> _LISTED ENTRIES_:
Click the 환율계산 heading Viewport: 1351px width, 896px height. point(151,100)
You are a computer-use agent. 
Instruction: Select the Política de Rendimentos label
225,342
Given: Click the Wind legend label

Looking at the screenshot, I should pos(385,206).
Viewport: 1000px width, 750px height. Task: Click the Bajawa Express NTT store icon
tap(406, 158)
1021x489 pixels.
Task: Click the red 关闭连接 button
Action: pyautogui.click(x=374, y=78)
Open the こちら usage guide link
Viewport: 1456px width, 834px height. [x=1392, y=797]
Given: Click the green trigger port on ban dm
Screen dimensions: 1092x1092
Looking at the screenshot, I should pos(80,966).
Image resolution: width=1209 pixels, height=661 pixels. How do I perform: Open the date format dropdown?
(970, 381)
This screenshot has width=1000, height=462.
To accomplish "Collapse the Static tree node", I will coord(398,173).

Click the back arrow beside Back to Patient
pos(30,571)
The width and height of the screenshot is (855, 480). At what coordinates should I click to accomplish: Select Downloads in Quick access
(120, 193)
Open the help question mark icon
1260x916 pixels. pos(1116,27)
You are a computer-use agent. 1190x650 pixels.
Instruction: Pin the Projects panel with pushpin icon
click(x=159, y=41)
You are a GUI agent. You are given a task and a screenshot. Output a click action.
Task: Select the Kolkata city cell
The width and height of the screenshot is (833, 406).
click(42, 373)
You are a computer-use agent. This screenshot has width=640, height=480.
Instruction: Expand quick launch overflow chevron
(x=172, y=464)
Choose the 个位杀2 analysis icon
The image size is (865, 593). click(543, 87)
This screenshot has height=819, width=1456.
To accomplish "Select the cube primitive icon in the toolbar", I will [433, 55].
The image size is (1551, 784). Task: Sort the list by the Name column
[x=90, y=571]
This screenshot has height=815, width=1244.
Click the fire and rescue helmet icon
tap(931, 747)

> _TASK DIRECTIONS_: Could you write out every one of the rows above again, word for word and with nothing changed?

> _RESPONSE TO THIS TASK_:
Click the 환율계산 heading Viewport: 1351px width, 896px height. point(151,100)
You are a computer-use agent. 
Instruction: Select the Política de Rendimentos label
225,342
Given: Click the Wind legend label

Looking at the screenshot, I should pos(385,206).
Viewport: 1000px width, 750px height. Task: Click the Bajawa Express NTT store icon
tap(406, 158)
1021x489 pixels.
Task: Click the red 关闭连接 button
Action: pyautogui.click(x=374, y=78)
Open the こちら usage guide link
Viewport: 1456px width, 834px height. [x=1392, y=797]
Given: Click the green trigger port on ban dm
Screen dimensions: 1092x1092
Looking at the screenshot, I should pos(80,966).
Image resolution: width=1209 pixels, height=661 pixels. How do I perform: Open the date format dropdown?
(970, 381)
This screenshot has width=1000, height=462.
To accomplish "Collapse the Static tree node", I will coord(398,173).

Click the back arrow beside Back to Patient
pos(30,571)
The width and height of the screenshot is (855, 480). At what coordinates should I click to accomplish: Select Downloads in Quick access
(120, 193)
Open the help question mark icon
1260x916 pixels. pos(1116,27)
You are a computer-use agent. 1190x650 pixels.
Instruction: Pin the Projects panel with pushpin icon
click(x=159, y=41)
You are a GUI agent. You are given a task and a screenshot. Output a click action.
Task: Select the Kolkata city cell
The width and height of the screenshot is (833, 406).
click(42, 373)
You are a computer-use agent. This screenshot has width=640, height=480.
Instruction: Expand quick launch overflow chevron
(x=172, y=464)
Choose the 个位杀2 analysis icon
The image size is (865, 593). click(543, 87)
This screenshot has height=819, width=1456.
To accomplish "Select the cube primitive icon in the toolbar", I will [433, 55].
The image size is (1551, 784). Task: Sort the list by the Name column
[x=90, y=571]
This screenshot has height=815, width=1244.
Click the fire and rescue helmet icon
tap(931, 747)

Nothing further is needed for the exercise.